Collected data entries
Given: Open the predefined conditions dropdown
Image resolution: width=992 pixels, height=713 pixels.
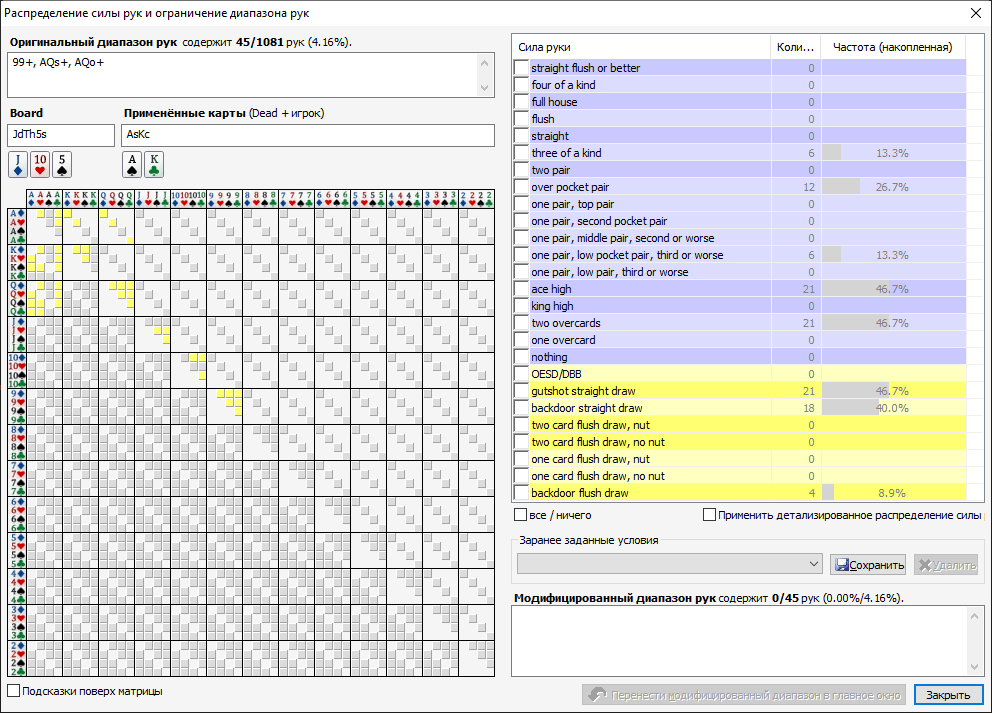Looking at the screenshot, I should pos(669,565).
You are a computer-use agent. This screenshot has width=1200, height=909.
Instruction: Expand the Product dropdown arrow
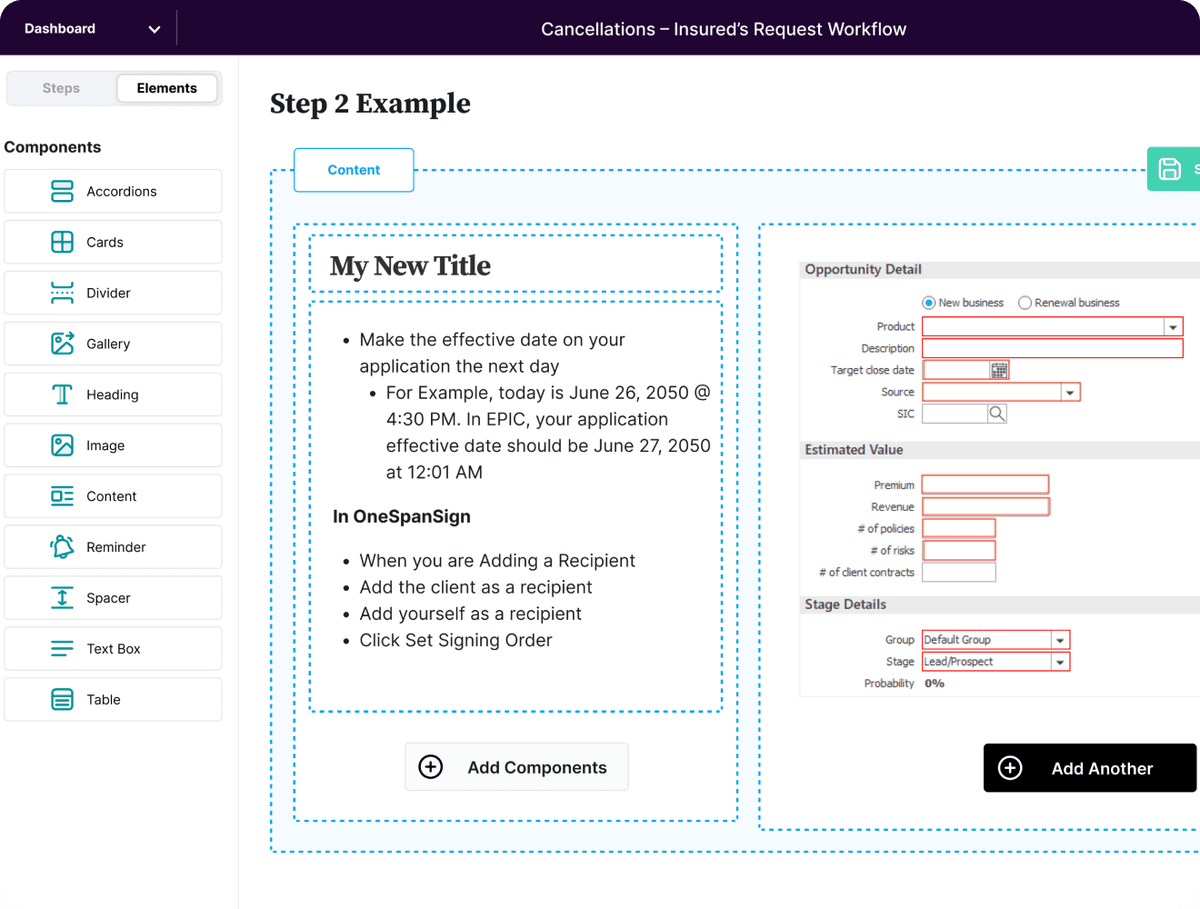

*About this exercise*. What you return must match the entries above exactly, apart from the pictures, which are left out.

*Solution*.
Given: Open the predefined conditions dropdown
Image resolution: width=992 pixels, height=713 pixels.
Looking at the screenshot, I should pos(669,565).
You are a computer-use agent. This screenshot has width=1200, height=909.
Instruction: Expand the Product dropdown arrow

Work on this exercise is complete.